◆ Direction: Copy the part of the material below that opens with the line containing "1280x720 pixels. At" and closes with the line containing "Action: tap(1311, 206)", reproducing every line in it unchanged.

(Records)
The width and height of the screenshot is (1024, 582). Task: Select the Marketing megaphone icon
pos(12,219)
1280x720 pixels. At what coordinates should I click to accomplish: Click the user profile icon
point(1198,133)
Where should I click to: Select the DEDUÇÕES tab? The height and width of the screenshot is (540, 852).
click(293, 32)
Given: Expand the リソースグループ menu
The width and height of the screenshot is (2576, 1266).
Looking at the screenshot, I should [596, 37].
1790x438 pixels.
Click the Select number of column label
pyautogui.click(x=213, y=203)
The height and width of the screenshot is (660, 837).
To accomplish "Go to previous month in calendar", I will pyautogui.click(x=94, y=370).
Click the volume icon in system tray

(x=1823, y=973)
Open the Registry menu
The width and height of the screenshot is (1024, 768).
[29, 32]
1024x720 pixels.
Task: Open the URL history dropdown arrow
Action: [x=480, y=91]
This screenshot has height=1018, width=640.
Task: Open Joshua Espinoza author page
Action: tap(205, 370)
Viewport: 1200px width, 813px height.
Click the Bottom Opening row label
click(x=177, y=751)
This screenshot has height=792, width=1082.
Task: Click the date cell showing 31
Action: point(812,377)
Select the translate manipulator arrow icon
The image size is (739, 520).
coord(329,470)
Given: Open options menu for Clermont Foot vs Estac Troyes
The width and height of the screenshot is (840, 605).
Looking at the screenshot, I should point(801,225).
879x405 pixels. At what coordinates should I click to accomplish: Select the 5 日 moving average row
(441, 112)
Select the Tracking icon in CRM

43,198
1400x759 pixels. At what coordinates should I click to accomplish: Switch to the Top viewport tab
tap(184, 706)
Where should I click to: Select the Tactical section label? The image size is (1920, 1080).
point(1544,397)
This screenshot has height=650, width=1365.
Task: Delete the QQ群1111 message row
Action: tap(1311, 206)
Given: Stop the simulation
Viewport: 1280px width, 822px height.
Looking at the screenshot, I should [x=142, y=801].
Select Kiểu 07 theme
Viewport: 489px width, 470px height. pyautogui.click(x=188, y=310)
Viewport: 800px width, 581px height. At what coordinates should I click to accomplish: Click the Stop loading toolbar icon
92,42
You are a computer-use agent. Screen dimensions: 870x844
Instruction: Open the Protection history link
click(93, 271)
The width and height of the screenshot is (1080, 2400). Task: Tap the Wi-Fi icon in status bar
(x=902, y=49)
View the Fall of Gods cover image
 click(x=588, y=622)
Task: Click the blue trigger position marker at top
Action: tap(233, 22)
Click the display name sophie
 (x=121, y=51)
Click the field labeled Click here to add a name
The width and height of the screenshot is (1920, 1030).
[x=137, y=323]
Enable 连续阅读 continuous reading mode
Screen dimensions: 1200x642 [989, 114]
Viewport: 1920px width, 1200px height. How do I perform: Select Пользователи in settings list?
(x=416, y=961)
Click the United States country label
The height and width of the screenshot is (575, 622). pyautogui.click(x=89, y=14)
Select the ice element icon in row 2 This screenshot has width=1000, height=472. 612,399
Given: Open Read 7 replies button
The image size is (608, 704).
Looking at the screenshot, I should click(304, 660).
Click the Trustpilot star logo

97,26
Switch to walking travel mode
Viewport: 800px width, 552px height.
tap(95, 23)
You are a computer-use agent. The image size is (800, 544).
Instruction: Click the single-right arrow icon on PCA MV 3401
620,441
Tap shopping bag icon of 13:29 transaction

◆ Solution for this exercise:
1280x720 pixels. At what coordinates should I click to accomplish: Click the user profile icon
point(1198,133)
Where should I click to: Select the DEDUÇÕES tab? The height and width of the screenshot is (540, 852).
click(293, 32)
Given: Expand the リソースグループ menu
The width and height of the screenshot is (2576, 1266).
Looking at the screenshot, I should [596, 37].
1790x438 pixels.
Click the Select number of column label
pyautogui.click(x=213, y=203)
The height and width of the screenshot is (660, 837).
To accomplish "Go to previous month in calendar", I will pyautogui.click(x=94, y=370).
Click the volume icon in system tray

(x=1823, y=973)
Open the Registry menu
The width and height of the screenshot is (1024, 768).
[29, 32]
1024x720 pixels.
Task: Open the URL history dropdown arrow
Action: [x=480, y=91]
This screenshot has height=1018, width=640.
Task: Open Joshua Espinoza author page
Action: tap(205, 370)
Viewport: 1200px width, 813px height.
Click the Bottom Opening row label
click(x=177, y=751)
This screenshot has height=792, width=1082.
Task: Click the date cell showing 31
Action: point(812,377)
Select the translate manipulator arrow icon
The image size is (739, 520).
coord(329,470)
Given: Open options menu for Clermont Foot vs Estac Troyes
The width and height of the screenshot is (840, 605).
Looking at the screenshot, I should point(801,225).
879x405 pixels. At what coordinates should I click to accomplish: Select the 5 日 moving average row
(441, 112)
Select the Tracking icon in CRM

43,198
1400x759 pixels. At what coordinates should I click to accomplish: Switch to the Top viewport tab
tap(184, 706)
Where should I click to: Select the Tactical section label? The image size is (1920, 1080).
point(1544,397)
This screenshot has height=650, width=1365.
Task: Delete the QQ群1111 message row
Action: tap(1311, 206)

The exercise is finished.